Wolfgang Wittrock: Ein Berliner Kunsthändler unter Beschuss
Wolfgang Wittrock, ein umstrittener Kunsthändler in Berlin, sorgt für Aufsehen. Seine unkonventionellen Methoden und provokanten Ideen bringen ihm den Vogel von seinen Kollegen ein.
Wenn man durch die Straßen von Berlin schlendert, könnte man meinen, dass die Kunstszene hier ein harmonisches Miteinander darstellt. Aber der Schein trügt. Ein Name, der immer wieder für Diskussionen sorgt, ist Wolfgang Wittrock. Ein Kunsthändler, der nicht gerade unauffällig ist. Im Gegenteil, seine Methoden sind so provokant, dass sich viele Kollegen schütteln und ihm den Vogel zeigen.
Wolfgang ist ein Charakter. Mit einem breiten Lächeln und einem scharfen Verstand verkauft er Kunst, die oft polarisiert. Er hat ein Gespür dafür, was im Trend liegt, und ist bekannt dafür, seltene Stücke und aufstrebende Künstler zu fördern. Seine Galerien sind nicht nur Verkaufsstellen, sondern auch Plattformen für Diskussionen. Doch genau das sorgt oft für Ärger.
Kontroversen und Kritiken
Nehmen wir zum Beispiel seine letzte Ausstellung, die mit dem Titel "Provokation in Farbe" betitelt war. Die Kunstwerke waren eine Mischung aus Sozialkritik und experimenteller Kunst. Während einige die Kreativität und den Mut lobten, fanden andere, dass die Ausstellung einfach nur geschmacklos war. "Kunst muss nicht immer schockieren", sagen seine Kritiker. "Wolfgang geht zu weit und verliert dabei das Wesentliche aus den Augen."

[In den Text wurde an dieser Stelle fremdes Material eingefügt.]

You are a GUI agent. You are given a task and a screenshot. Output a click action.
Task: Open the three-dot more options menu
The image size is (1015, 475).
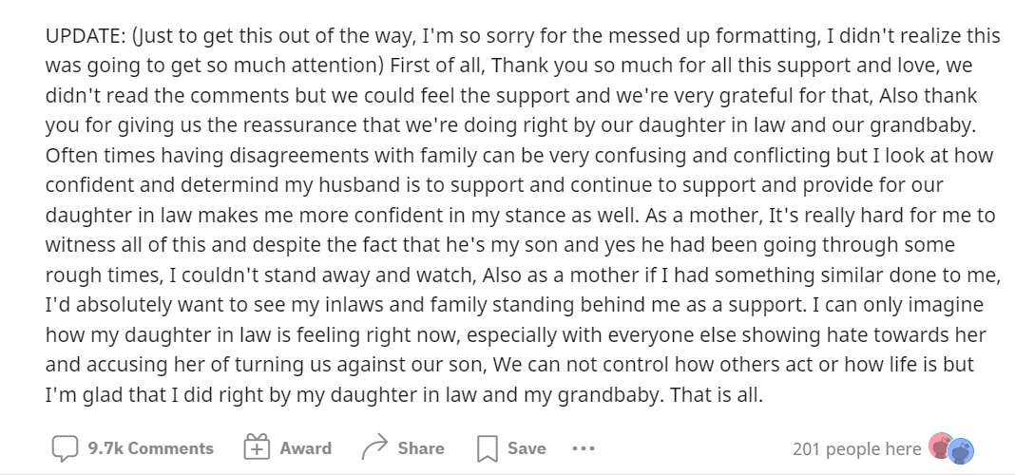tap(584, 447)
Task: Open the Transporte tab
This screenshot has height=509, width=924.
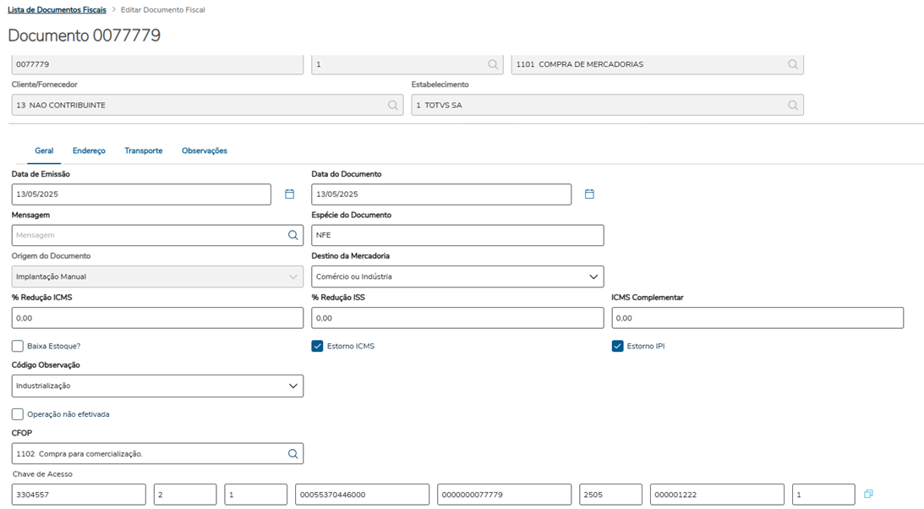Action: click(144, 151)
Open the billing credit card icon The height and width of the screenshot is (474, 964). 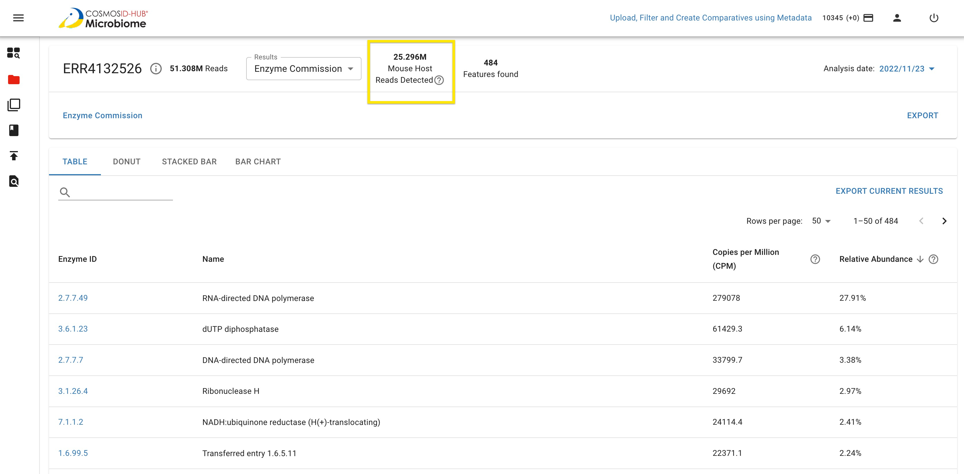click(868, 18)
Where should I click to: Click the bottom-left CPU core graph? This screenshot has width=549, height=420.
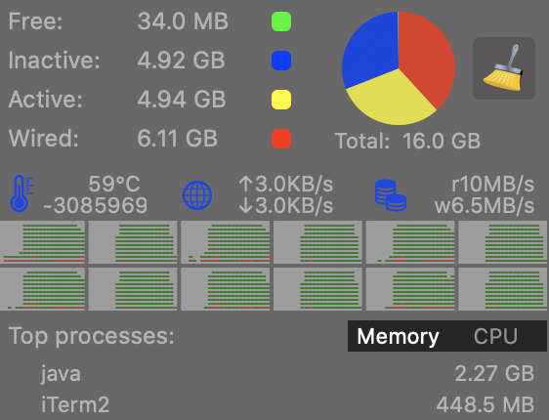[42, 289]
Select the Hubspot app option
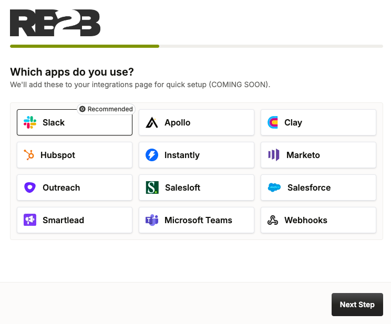Screen dimensions: 391x324 [75, 155]
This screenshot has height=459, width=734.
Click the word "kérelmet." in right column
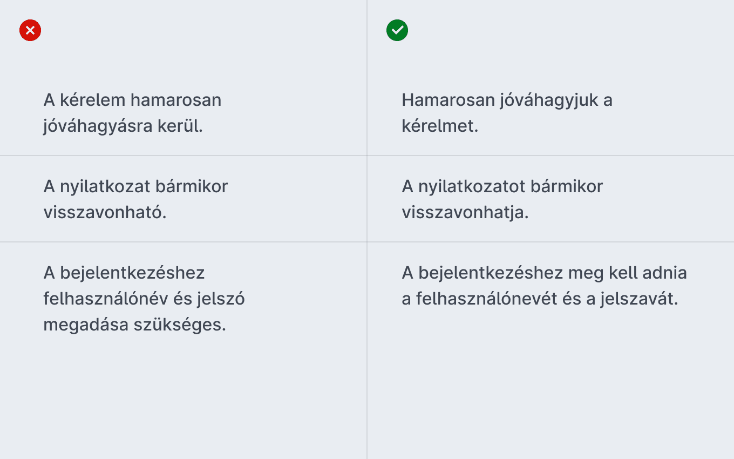[x=440, y=126]
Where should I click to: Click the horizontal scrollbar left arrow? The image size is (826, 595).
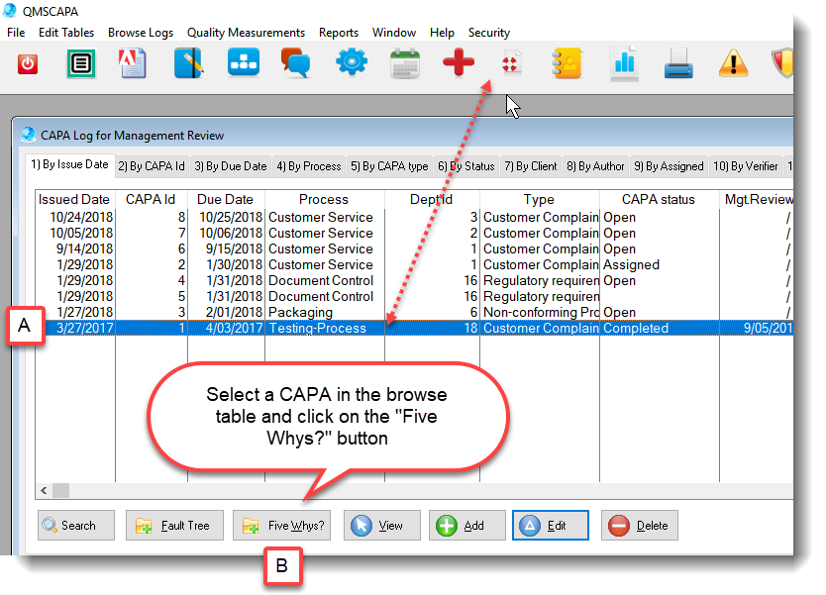click(44, 491)
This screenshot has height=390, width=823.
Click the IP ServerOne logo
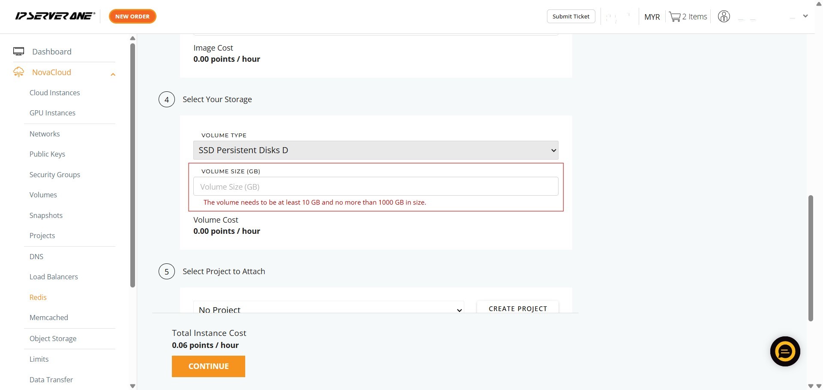55,16
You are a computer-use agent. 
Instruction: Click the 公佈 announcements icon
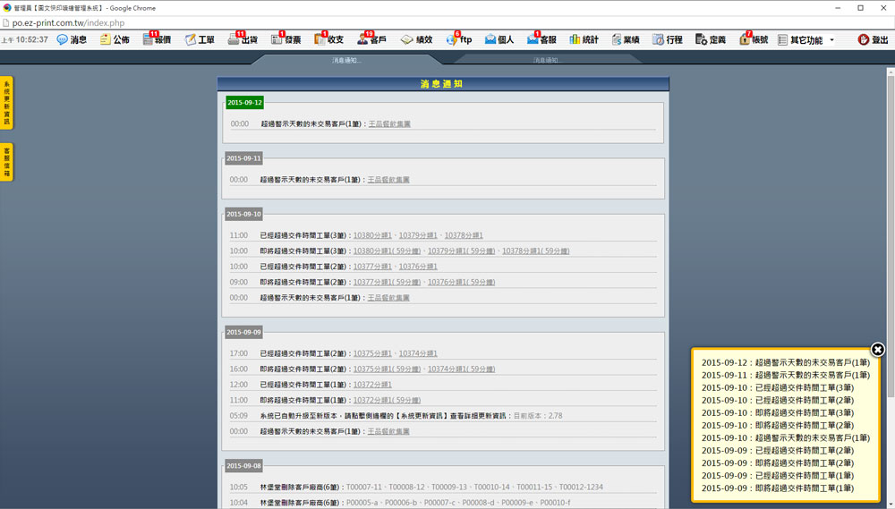[x=115, y=40]
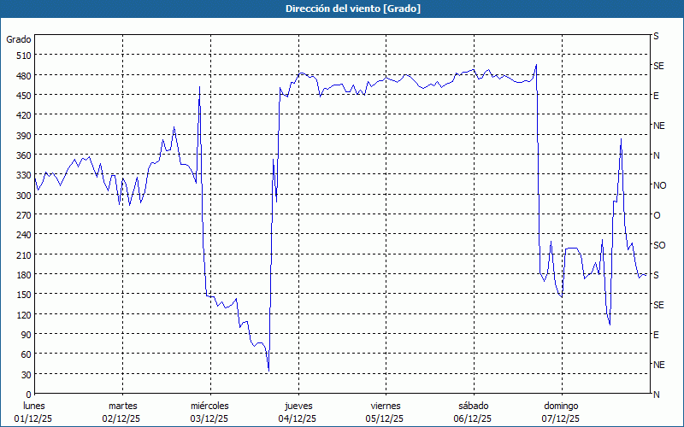Click the SO compass direction label
Image resolution: width=684 pixels, height=427 pixels.
(658, 245)
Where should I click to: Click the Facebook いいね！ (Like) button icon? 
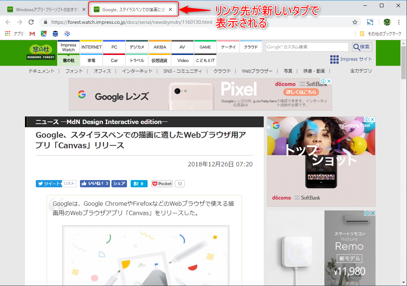point(85,183)
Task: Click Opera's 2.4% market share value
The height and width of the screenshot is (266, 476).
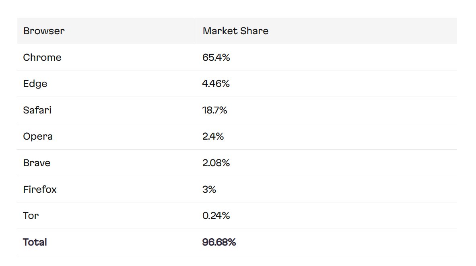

Ein wichtiger Punkt im Gespräch über Wittrock ist seine unkonventionelle Preisgestaltung. Während die meisten Händler nach der Tradition gehen, setzt Wolfgang auf das Prinzip der Emotion. Er sagt immer: „Wenn ein Kunstwerk dich berührt, ist es den Preis wert, den du bereit bist zu zahlen.“ Das klingt für viele nach einer aufregenden Idee, für andere ist es purer Wahnsinn.
Seine Kollegen sind oft nicht amused. Sie sehen nicht nur die Gefahr einer Inflation der Kunstpreise, sondern auch das Risiko, dass die Wertigkeit der Kunst selbst infrage gestellt wird. "Er verkauft nicht nur Bilder, sondern auch das Gefühl, etwas ganz Besonderes zu besitzen", sagt ein anderer Kunsthändler. „Das kann nicht gut gehen.“
Trotz der heftigen Kritik hält Wolfgang an seiner Strategie fest. Für ihn ist das die Zukunft des Kunsthandels. „Wir leben in einer Zeit, in der jeder alles im Internet findet. Also muss der Kunsthändler etwas anderes bieten.“
Man kann Wolfgang durchaus als Visionär sehen. Vielleicht ist der Grund, warum seine Kollegen ihm den Vogel zeigen, ihre Angst vor der eigenen Unzulänglichkeit. Sie befürchten, dass er mit seinen Methoden die Branche in eine Richtung führt, die sie nicht kontrollieren können.
Doch es gibt auch ganz pragmatische Gründe für den Unmut. Die Atmosphäre unter Berlinern kann zwar kreativ sein, aber auch sehr konkurrenzbetont. Wenn einer die Regeln bricht, wird das nicht immer gutgeheißen. Während die eine Seite von Wittrocks Erfolg inspiriert ist, ist die andere Seite verunsichert und sieht ihn als Bedrohung.
Wolfgang stört nicht nur die Wellen der Kunstszene, sondern auch die Vorstellungen davon, was Kunst überhaupt ist. Fragen über Authentizität, Wert und Bedeutung werden aufgeworfen. Das ist wie ein Seelenstriptease für die Kunstwelt, und das zieht nicht nur die Neugier der Sammler an, sondern auch die der Öffentlichkeit.
Am Ende des Tages ist Wolfgang Wittrock mehr als nur ein Kunsthändler. Er ist ein Spielverderber, ein Provokateur und vielleicht ein bisschen ein Held, je nachdem, wen man fragt. Er hat eine ganze Reihe von Ausstellungen, Galerien und Kunstprojekten ins Leben gerufen, die immer wieder Gespräche auslösen. Wie wird die Geschichte für ihn weitergehen? Das bleibt abzuwarten. Eines ist sicher: Die Kunstszene in Berlin wird ihn nicht so schnell vergessen.